Темно... В глубине мягко, волнующе и так щемяще-грустно, по-зимнему поет Джо Дассен. Отчаянная музыка - она живет здесь. Она раздвигает стены, поднимает потолок, тянет всё время вверх и незаметно пропитывает своими мощными волнами, в которых как орехи перекатываются теплые французские 3r3.
Комната медленно становится пластичной. Её заполняет прохладный хрупкий январский воздух, запах ночного морозного асфальта, потрескивание деревьев и серое с чёрными прожилками рождественское небо. Порыв ветра приносит десяток мелких снежинок, стук дверей далёкого троллейбуса, поспешный топот чьих-то каблуков. Позёмка, гололёд, звёзды...
Снег устало падает на обнажённое нутро солидного бобинника.
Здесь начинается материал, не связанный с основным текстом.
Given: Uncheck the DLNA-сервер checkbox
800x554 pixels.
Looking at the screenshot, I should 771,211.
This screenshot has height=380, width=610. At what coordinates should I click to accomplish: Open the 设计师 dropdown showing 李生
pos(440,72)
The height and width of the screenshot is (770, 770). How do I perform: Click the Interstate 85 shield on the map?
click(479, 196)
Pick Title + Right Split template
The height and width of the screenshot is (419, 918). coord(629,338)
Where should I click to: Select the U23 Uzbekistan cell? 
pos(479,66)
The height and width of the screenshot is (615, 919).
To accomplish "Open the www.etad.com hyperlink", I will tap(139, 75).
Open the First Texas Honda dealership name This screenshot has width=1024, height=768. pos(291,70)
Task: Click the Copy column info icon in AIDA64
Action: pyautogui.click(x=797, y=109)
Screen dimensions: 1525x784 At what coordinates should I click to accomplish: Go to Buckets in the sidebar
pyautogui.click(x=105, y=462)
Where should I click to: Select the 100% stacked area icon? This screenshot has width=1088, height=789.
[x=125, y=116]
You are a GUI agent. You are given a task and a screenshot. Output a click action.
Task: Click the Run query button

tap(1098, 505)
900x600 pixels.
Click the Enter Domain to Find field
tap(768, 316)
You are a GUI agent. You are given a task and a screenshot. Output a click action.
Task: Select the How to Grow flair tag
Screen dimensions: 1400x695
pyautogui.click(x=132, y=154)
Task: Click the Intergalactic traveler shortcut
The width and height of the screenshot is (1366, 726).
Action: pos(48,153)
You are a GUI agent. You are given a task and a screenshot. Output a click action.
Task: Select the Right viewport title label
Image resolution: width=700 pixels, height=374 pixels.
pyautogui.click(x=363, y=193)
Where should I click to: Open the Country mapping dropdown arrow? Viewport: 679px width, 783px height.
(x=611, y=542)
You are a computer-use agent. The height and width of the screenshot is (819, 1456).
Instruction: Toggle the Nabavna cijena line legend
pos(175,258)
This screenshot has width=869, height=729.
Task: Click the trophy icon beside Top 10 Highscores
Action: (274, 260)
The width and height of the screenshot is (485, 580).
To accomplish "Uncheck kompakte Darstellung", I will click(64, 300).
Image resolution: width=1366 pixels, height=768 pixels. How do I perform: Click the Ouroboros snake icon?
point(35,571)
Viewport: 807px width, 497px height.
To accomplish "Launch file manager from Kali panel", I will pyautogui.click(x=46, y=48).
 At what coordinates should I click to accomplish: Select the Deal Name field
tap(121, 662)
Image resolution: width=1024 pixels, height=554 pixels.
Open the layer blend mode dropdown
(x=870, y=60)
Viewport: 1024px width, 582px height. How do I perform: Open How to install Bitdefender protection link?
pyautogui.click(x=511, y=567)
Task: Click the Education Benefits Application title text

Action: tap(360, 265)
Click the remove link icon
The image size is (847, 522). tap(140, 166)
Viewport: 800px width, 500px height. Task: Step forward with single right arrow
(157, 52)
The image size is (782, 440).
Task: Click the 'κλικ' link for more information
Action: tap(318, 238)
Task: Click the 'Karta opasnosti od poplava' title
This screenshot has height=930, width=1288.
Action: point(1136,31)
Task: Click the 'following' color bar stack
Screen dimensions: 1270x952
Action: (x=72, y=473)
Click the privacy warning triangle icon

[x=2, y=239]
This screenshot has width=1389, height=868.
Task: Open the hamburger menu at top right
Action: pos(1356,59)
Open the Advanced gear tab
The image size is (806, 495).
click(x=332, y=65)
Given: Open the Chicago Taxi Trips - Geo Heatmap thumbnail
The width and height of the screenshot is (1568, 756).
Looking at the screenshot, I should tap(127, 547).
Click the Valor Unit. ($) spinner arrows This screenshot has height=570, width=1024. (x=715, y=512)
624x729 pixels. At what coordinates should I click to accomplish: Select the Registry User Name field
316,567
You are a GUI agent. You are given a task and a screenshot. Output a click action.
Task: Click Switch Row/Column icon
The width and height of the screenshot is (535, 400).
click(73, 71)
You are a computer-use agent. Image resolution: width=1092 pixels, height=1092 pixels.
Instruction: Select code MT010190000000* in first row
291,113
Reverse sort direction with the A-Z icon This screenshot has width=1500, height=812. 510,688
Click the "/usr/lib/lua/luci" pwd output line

Джо Дассен мелодично подмигивает обледенелой форточке ярким, крохотным фонариком.
К новогоднему аромату сосновой лапки примешивается библиотечный запах огромных книжных куч; разбросанных всюду исписанных и испечатанных листов, смятых копирок и сигаретных пачек. "Gitanes" бесславно завершают свою парижскую жизнь в старой кофейной банке.
Грациозный дымчатVй бокал до краёв наполнен зелено-перламутровым бальзамом. Вино из ностальгии по лету... Вино из крыжовника... Огонёк музыки мерцает где-то в его глубинах и путается в запахе знойного июля, такого недавнего и такого далёкого...
Тёплый плед на старом диване уютно свернулся клубочком. Он ушел в себя и в музыку. Он растворился в комнате.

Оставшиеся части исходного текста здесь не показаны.